“Have you ever seen the human heart? It looks like a fist wrapped in blood!”
An inherently held belief about art is that beauty is in the eye of the beholder. On a large scale, this is true, but primarily because beauty and quality are not necessarily the same thing. You may not like The Eagles, but the quality of harmonies and production is undeniable. That is well-made art that just happens to not beautiful to you, the consumer.
This idea was on my mind this past week when I caught the movie Closer on Cinemax. I first saw Closer when I was 19 years old and had never been in a relationship longer than a few months. I found the dialogue interesting, especially when Clive Owen was verbally dragging erotic confessions out of Julia Roberts (“It tastes like you but sweeter!”….bleh). But all in all, I didn’t get it. The movie’s only lasting impact on me was that I would be in love with Natalie Portman forever after watching her walk down a New York Street:
When I selected it from my Time Warner guide, eight years after my original viewing, I expected it to be background noise as I did some typing on my laptop. That’s not what happened. I was riveted. It was the exact same movie that I was viewing completely differently, and it was more beautiful. It was kind of funny:
Alice (Natalie Portman): Don’t eat fish.
Dan (Jude Law): Why not?
Alice: Fish piss in the sea.
Dan: So do children.
Alice: Don’t eat children either.
And it was kind of brutal:
Anna (Julia Roberts): Why is the sex so important?

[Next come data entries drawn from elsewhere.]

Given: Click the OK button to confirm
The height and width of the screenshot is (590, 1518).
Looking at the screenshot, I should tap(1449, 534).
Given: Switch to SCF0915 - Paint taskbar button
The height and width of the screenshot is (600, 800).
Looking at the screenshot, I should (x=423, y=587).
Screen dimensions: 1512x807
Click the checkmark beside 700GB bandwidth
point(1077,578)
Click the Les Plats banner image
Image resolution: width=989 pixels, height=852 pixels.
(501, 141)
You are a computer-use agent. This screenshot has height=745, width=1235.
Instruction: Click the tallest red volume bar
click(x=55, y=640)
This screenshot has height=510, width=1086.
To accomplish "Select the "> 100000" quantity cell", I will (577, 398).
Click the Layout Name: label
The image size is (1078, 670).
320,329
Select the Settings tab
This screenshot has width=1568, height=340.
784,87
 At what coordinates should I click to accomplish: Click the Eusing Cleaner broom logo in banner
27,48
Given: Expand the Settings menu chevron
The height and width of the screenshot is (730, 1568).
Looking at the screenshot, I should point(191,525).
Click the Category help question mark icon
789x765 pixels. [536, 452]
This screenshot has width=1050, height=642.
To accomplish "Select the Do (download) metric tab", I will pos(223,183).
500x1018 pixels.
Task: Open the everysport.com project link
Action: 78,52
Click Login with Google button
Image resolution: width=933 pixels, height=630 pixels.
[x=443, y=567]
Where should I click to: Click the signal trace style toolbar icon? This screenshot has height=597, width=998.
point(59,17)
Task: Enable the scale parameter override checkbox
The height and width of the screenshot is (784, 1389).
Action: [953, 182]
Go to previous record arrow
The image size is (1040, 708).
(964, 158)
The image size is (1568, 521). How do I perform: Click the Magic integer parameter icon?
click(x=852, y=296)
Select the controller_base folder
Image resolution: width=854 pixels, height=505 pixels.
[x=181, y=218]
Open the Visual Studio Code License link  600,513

Larry (Clive Owen): Because I’m a fucking caveman!
But what really hooked me (I had put my laptop down after getting about 15 minutes in), is how aggressively the movie pursued the value of truth. All the characters tell lies, but the one character that actually says what he wants and gets what he wants, Clive Owen, is competely at peace with the deceptions he takes to achieve those desires. He is the only character that refuses to lie to himself about what he is, and because of that, none of his outward actions (including infidelity) are a betrayal of his purpose. After sex with his openly unfaithful wife, played by Julia Roberts, he advises her on how to address her boyfriend, Jude Law about the tryst. “Best to be honest about this sort of thing.”
Loving yourself is the greatest love of all.
Jude’s opinion? “What’s so great about honesty? Try lying for a change, it’s the currency of the world.” As you’d expect, Jude fears that people are lying to him. Clive expects it. The difference in that self-honesty is the difference in our characters: strong and harsh versus kind and weak.
All in all, I’d recommend that you give this watch, a recommendation I wouldn’t have felt strongly about eight years ago. The movie hasn’t changed. I have. And while I don’t completely like what that says about me, I think it’s pretty obvious.
Larry: [on a photography exhibit] What do you think?
Alice: It’s a lie. It’s a bunch of sad strangers photographed beautifully, and… all the glittering assholes who appreciate art say it’s beautiful ’cause that’s what they wanna see. But the people in the photos are sad, and alone… But the pictures make the world seem beautiful, so… the exhibition is reassuring which makes it a lie, and everyone loves a big fat lie.